=== Extracted data ===
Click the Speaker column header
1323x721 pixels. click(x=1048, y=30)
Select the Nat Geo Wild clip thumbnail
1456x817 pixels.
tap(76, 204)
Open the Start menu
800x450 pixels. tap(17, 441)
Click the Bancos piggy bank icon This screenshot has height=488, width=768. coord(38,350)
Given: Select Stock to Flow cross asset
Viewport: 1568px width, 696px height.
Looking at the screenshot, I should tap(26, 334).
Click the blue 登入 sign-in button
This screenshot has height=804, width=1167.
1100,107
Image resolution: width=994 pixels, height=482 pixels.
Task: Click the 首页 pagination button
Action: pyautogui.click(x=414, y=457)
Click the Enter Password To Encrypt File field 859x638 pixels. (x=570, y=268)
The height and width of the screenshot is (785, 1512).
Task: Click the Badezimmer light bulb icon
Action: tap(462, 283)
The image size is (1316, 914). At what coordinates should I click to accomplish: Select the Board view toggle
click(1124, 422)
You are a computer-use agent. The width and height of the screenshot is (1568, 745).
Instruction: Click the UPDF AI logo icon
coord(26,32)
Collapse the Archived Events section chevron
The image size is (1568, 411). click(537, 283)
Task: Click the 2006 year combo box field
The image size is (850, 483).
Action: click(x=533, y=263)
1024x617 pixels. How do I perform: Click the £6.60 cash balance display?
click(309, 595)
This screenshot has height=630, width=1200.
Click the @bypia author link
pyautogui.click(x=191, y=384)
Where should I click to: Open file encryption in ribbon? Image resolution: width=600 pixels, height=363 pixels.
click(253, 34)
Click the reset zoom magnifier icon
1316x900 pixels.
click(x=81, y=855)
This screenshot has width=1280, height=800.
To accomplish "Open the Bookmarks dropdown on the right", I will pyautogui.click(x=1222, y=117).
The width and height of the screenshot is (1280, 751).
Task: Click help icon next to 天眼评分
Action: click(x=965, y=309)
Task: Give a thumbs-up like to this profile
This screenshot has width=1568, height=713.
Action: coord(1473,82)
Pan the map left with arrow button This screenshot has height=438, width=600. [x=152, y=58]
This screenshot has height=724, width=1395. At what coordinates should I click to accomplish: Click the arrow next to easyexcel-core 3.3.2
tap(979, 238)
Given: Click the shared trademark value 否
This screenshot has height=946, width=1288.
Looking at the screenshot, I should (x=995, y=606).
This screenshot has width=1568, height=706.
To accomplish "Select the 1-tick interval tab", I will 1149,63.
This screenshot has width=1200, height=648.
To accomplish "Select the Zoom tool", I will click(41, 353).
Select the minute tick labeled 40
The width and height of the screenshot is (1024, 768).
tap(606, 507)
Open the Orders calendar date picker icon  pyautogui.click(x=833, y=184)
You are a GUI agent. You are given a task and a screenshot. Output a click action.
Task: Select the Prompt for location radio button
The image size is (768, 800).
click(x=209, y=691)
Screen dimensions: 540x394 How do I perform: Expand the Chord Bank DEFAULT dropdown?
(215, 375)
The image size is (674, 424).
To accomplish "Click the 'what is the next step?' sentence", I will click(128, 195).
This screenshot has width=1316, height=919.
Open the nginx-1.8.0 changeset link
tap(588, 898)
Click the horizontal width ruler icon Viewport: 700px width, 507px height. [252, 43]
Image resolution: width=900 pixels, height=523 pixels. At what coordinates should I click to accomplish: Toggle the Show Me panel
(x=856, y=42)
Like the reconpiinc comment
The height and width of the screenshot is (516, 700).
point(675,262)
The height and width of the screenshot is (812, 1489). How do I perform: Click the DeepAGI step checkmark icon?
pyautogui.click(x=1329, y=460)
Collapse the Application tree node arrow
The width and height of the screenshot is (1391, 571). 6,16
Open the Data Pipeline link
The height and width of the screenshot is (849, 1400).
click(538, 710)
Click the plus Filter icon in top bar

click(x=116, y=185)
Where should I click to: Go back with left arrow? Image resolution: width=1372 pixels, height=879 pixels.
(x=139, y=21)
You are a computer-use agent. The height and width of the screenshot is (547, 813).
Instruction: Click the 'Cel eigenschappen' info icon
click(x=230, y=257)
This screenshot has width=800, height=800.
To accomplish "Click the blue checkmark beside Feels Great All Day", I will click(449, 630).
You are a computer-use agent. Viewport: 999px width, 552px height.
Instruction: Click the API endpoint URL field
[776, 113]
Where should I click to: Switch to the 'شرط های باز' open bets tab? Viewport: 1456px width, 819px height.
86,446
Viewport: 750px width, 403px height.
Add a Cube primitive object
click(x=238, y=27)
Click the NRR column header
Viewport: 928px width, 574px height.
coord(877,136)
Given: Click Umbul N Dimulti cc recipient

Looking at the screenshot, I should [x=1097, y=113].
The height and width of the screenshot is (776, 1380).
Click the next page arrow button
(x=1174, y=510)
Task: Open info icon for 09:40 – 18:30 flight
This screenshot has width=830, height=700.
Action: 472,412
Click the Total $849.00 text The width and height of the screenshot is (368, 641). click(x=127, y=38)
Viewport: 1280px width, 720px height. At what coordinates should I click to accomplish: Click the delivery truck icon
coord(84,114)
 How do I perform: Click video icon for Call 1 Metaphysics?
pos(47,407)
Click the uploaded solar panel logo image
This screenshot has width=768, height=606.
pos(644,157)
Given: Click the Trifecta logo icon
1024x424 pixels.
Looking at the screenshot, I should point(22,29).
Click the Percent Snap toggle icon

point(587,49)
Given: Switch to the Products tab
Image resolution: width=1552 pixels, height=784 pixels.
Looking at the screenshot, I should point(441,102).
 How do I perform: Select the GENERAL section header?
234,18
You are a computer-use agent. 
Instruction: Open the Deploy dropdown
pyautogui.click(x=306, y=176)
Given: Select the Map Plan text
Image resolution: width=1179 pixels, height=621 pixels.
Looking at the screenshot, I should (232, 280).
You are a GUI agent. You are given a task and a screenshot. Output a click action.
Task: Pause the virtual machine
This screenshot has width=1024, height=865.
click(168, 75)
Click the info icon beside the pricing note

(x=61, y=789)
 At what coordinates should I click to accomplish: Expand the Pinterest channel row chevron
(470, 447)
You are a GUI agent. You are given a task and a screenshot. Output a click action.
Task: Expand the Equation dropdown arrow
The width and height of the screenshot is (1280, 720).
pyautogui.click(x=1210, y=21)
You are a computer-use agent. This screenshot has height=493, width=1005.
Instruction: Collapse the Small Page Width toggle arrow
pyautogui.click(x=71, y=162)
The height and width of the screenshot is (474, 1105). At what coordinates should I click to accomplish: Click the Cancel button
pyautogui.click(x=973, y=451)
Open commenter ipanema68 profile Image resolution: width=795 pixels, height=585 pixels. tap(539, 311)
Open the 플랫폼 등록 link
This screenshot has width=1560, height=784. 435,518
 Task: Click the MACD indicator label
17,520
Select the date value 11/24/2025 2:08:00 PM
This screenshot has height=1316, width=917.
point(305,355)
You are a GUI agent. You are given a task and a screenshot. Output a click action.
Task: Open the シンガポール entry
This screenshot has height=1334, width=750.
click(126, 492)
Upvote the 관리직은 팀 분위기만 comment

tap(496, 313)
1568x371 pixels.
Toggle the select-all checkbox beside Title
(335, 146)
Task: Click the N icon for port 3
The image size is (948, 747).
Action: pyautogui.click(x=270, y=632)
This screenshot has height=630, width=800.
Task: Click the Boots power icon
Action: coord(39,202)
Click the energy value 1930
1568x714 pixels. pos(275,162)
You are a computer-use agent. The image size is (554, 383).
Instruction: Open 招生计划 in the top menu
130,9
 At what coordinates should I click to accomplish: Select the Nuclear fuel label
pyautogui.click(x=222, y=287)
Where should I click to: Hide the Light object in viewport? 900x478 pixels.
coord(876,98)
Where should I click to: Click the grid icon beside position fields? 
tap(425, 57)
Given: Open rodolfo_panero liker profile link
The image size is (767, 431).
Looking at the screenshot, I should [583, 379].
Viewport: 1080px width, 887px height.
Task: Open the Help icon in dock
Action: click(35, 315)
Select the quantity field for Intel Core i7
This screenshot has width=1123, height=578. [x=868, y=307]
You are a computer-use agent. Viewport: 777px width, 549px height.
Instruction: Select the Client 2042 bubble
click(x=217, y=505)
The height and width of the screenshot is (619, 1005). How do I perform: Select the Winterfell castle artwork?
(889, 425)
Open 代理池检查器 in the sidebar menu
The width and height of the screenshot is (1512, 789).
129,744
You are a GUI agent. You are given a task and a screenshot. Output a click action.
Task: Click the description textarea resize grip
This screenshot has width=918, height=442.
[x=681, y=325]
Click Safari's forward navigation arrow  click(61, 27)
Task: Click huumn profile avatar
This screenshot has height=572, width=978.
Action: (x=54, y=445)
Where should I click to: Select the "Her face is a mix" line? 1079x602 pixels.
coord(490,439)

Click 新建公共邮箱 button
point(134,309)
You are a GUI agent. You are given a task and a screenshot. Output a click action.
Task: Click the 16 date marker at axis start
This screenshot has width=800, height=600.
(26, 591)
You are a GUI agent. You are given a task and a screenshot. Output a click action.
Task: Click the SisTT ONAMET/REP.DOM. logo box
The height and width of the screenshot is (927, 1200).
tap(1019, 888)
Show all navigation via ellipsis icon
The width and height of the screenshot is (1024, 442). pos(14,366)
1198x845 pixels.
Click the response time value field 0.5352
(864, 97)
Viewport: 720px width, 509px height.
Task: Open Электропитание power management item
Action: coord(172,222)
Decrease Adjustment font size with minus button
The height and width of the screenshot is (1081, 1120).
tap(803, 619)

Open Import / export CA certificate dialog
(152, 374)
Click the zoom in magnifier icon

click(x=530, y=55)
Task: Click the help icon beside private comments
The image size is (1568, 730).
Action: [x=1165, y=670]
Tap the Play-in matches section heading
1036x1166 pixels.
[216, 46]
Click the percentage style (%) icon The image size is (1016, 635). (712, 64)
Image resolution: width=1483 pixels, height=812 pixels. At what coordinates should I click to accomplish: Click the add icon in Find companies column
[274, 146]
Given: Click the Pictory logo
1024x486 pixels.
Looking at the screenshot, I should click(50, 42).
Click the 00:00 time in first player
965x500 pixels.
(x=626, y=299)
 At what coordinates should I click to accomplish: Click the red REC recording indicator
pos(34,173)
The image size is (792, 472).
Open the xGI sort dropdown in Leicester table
===
• Exercise description:
Recast the lines from the one containing "Task: Give a thumbs-up like to this profile" through the one containing "tap(979, 238)", both included, as a JSON list of strings with one string per line and any blank lines omitted.

• Exercise output:
[
  "Task: Give a thumbs-up like to this profile",
  "This screenshot has width=1568, height=713.",
  "Action: coord(1473,82)",
  "Pan the map left with arrow button This screenshot has height=438, width=600. [x=152, y=58]",
  "This screenshot has height=724, width=1395. At what coordinates should I click to accomplish: Click the arrow next to easyexcel-core 3.3.2",
  "tap(979, 238)"
]